Additionally, the difficulties faced by female and osteopathic physicians do not diminish upon entry into the field; rather, they develop into barriers that impede career advancement and achievement of academic prestige across most medical specialties. Currently, there is limited data examining leadership opportunities and academic achievements across multiple specialties. Moreover, studies that simultaneously investigate female and osteopathic physicians as editorial board members across multiple specialties are lacking. Therefore, we sought to determine if there was a difference in female physician and osteopathic physician representation among editorial board members of high impact journals across 24 distinct medical specialties.
Methods
This was a cross-sectional analysis of all editorial board members for journals organized into three different categories. These categories included: the seven-core osteopathic clinical rotations (family medicine, internal medicine, pediatrics, psychiatry, obstetrics and gynecology, general surgery, and emergency medicine), eight medical subspecialties (dermatology, critical care, endocrinology, infectious disease, cardiology, hematology/oncology, neurology, and physical medicine & rehabilitation), and nine surgical subspecialties (anesthesia, neurosurgery, thoracic surgery, urology, otolaryngology, orthopedics, plastic surgery, ophthalmology, and vascular surgery). Scimago Journal and Country Rank was used to determine journals that met inclusion criteria of being published in the English language within each specialty and was used to create reference list for high impact journals. Next, Clarivate was used to determine the impact factor from reference list and the top five journals from each specialty with the highest impact factor were included in the study. Although a minor number international journals were included in the study, the criterion for journals published in the English language was to help ensure United States of America-based or have a significant U.S.A. editorial influence as osteopathic physicians are not as common in countries outside the U.S.A. Editorial board members were categorized based upon their title located on the journal’s website and divided into the following groups: Editor in Chief, Associate/Assistant/Deputy Editor in Chief, Executive/Senior/Section Editors, Associate/Assistant Editor, and Other Editors.
The gender of each editorial board member was identified by an extensive internet search of publicly available databases using the board members’ first and last names. Gender was assigned using available profile images, pronouns listed on research databases, or biographies on hospital-affiliated websites. This process was carried out by two independent reviewers, with a third reviewer available to resolve any discrepancies. If authors were unable to identify the gender of an editorial board member, the data point was classified as unknown and removed from the analysis. Medical degree was assigned similarly to gender and all of those without a medical degree were removed from the data set. Following the completion of data collection, two independent reviewers examined 10% of the other reviewers’ work for disagreements. All disagreements were resolved by a third reviewer and found to have a Kappa greater than 0.90.

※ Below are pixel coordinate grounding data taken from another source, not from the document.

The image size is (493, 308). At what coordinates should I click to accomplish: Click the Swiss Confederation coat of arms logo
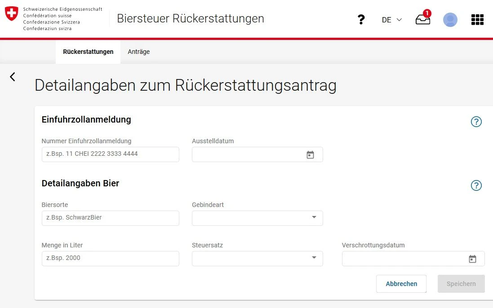tap(12, 13)
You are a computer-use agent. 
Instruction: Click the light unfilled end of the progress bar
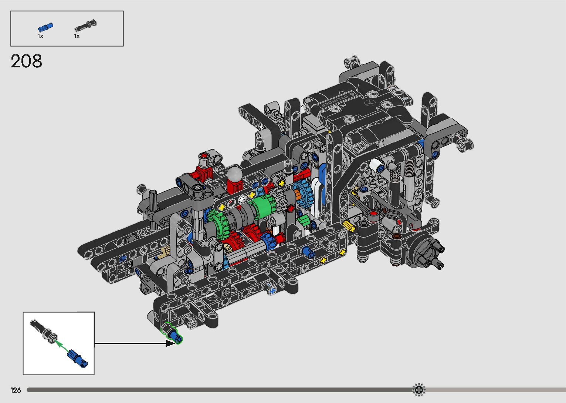tap(499, 390)
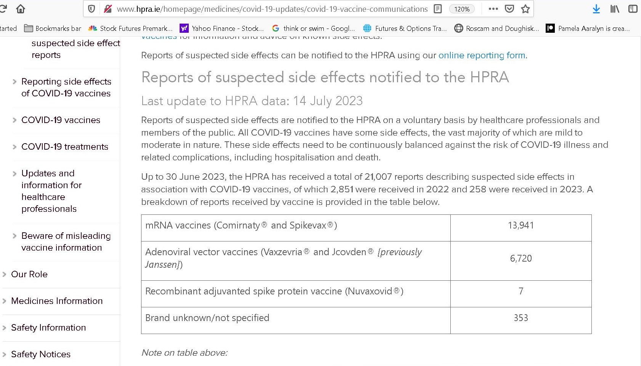Expand the Our Role sidebar section arrow

pos(5,274)
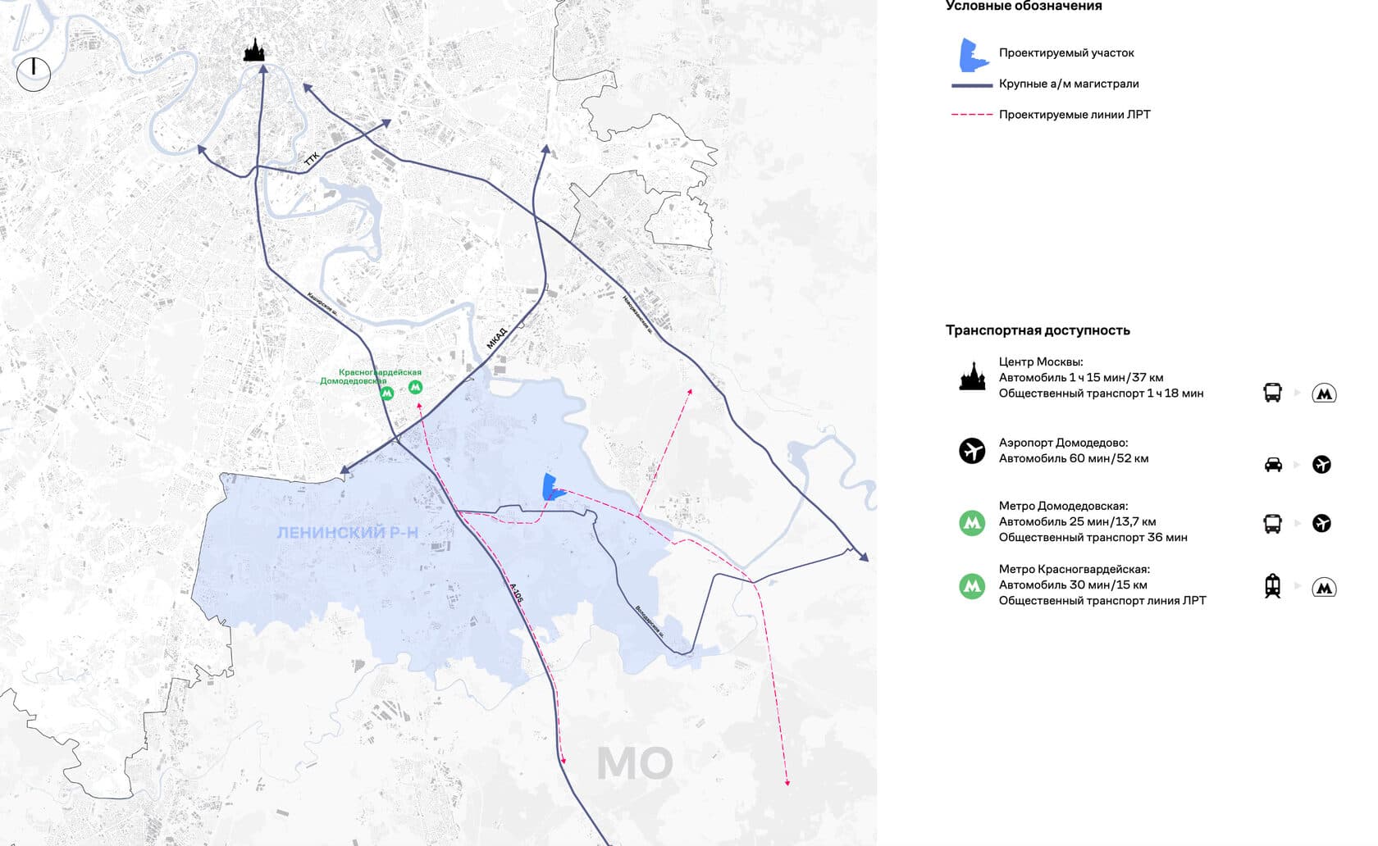Click the large МО label on the map
Viewport: 1378px width, 846px height.
click(634, 764)
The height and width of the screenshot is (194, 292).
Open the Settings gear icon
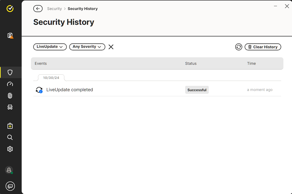[x=10, y=149]
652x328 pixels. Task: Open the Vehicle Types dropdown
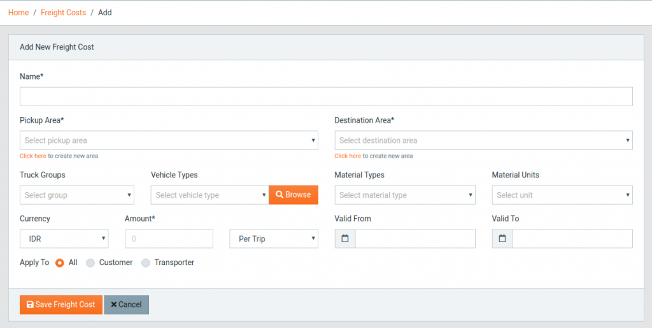click(210, 195)
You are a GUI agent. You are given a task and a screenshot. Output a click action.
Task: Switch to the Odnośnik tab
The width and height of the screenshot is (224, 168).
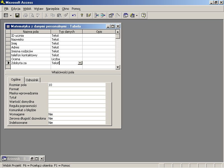coord(32,80)
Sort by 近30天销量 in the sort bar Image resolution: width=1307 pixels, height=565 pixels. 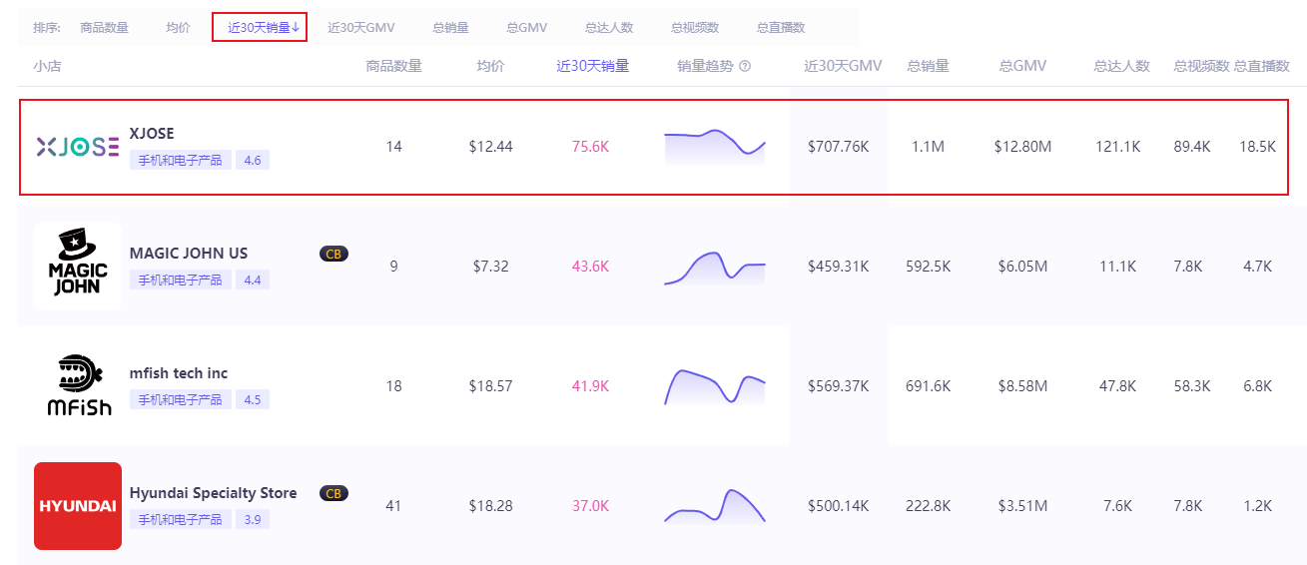click(260, 28)
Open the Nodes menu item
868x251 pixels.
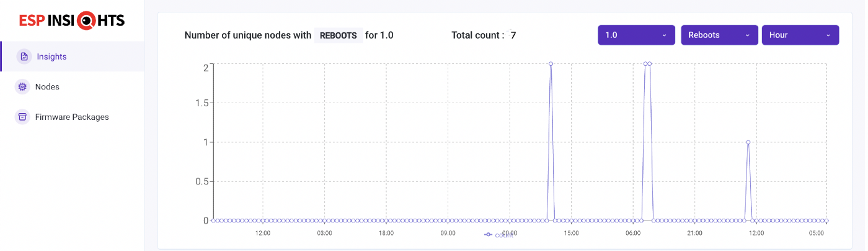click(x=47, y=87)
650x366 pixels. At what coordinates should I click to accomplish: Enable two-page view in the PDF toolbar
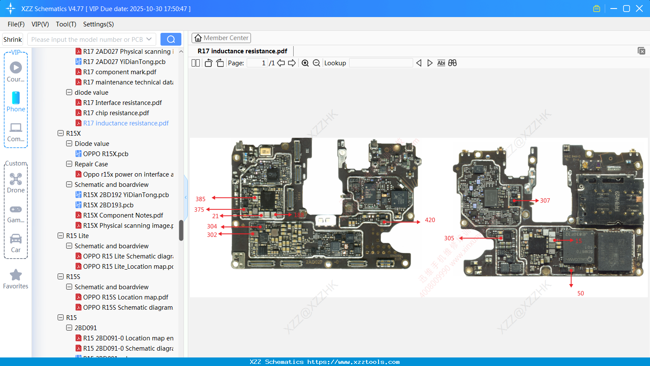(195, 63)
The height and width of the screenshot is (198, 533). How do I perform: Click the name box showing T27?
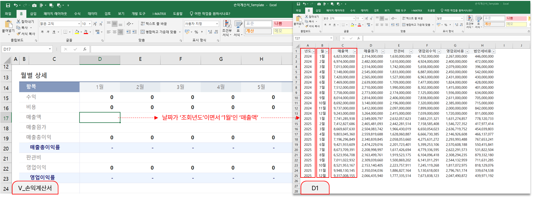tap(311, 38)
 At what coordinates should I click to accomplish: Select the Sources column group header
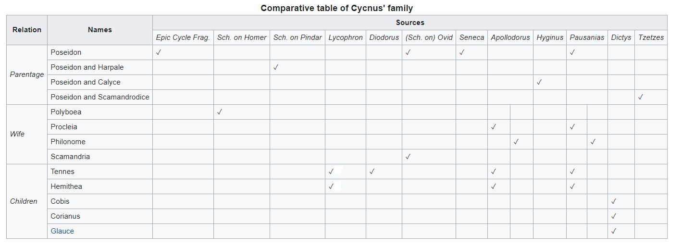410,23
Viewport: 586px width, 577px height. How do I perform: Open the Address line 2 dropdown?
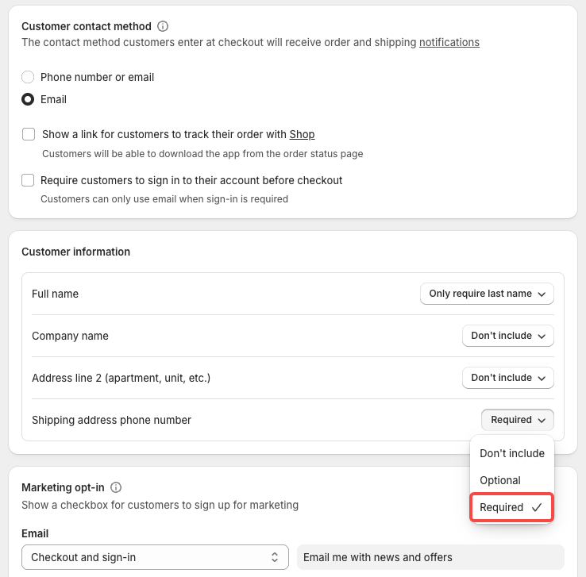point(508,378)
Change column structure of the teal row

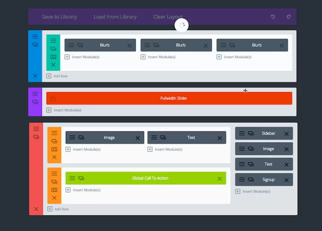click(x=53, y=57)

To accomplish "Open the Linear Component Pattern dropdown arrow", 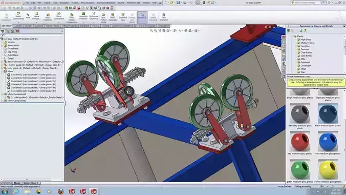I will [x=36, y=22].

The total number of female and osteopathic physicians was determined based upon the 2021 AAMC Physician Specialty Data Report.2,4 A binomial proportion test was used to compare the distribution of female and osteopathic physicians serving on editorial boards and the number of female physicians (42.36%, 38.24%, 18.99%) and osteopathic physicians (9.06%, 6.57%, 4.70%) in current practice among the three categories previously defined as the seven-core osteopathic clinical rotation specialties, eight medical subspecialties, and nine surgical subspecialties, respectively.
Results
Overall Characteristics
A combined total of 120 journals were included in the final data set, which contained 5007 editorial board members, each individually reviewed under the inclusion criteria. The percent of active female and osteopathic physicians within the workforce for each specialty were used for statistical comparison of the proportion of editorial board members [Table 1].
Seven Core Osteopathic Rotation Specialties
A total of 1282 editors were reviewed with 29.41% (p<0.0001) categorized as female physicians and 1.25% (p<0.0001) categorized as osteopathic physicians [Table 2].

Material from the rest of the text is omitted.